В начале сентября 2005 года русская и английская версии этого эссе были отправлены М. Л. Гаспарову Уже дома, приходивший в себя после лечения, оказавшегося последним, Михаил Леонович был настолько любезен, что прочел текст и откликнулся на него в начале октября, сделав несколько небольших исправлений относительно античного термина «серьезно-смеховое». Со своей обычной галантностью он лишь попросил меня смягчить «некоторые Ваши сверхпохвальные выражения обо мне» (чего я не выполнила), при этом дав понять, что он удовлетворен и тем, как его позиция представлена мной, и самим эссе. Полагаясь на это свидетельство, я посвящаю эссе его памяти. –
Многие отечественные философы и теоретики выступали в советское время в роли филологов. Искажение идентификации сказывается как на их собственном творчестве, так и на понимании их идей, концепций и конкретных научных результатов.
За последнюю четверть века в индустрии Бахтина многое изменилось – но кое-что осталось точно таким же, каким было с самого начала. Не изменилось, среди прочего, и отношение к Михаилу Бахтину со стороны Михаила Гаспарова. [49]
Репутация Гаспарова очень высока среди американских славистов – и как ученого мирового класса, и как строгого аналитика с неистребимым чувством юмора, и как мемуариста, одновременно проницательного и шутливого, наконец, как философа гуманитарных наук (хотя он, вероятно, не принял бы для себя такого определения), ставящего выше всего ясность мысли и здравый смысл.
Из всех ученых, критиков и чудаков, высказывавших свои возражения Бахтину на первом этапе запоздалого открытия этого имени в России и на Западе и потом, когда начался бум, – Гаспаров был и остался самым принципиальным оппонентом. Говоря «принципиальным», я имею в виду вот что: когда Гаспаров высказывается, например, против практики вузовского преподавания или же против научного мировоззрения, то это потому, что он противопоставляет как первому, так и второму ряд систематически продуманных принципов, не менее последовательных, логически строгих и безусловных по своему ценностному весу, чем логика бахтинской мысли. Исследователи Бахтина, к сожалению, склонны в большинстве своем либо с ходу отвергать, либо просто игнорировать гаспаровскую критику. Полагаю, что это – ошибка. В предлагаемой статье будет сделана попытка рассмотреть напряжение, возникшее между сторонниками Бахтина и сторонниками Гаспарова, в определенном контексте и межкультурной перспективе.

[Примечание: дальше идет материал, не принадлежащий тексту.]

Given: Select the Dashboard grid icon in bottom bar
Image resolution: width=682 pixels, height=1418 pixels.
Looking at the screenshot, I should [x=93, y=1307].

Гаспаров открыл дискуссию в 1979 году – четверть века назад – в публикациях Тартуской школы [Гаспаров 1997][50]. А совсем недавно, в ноябре 2004 года, он продолжил ее в Москве [Гаспаров 2004]. Между этими двумя выступлениями Гаспаров неоднократно выражал и варьировал свою научную позицию в статьях о филологии и многочисленных записях мемуарного характера.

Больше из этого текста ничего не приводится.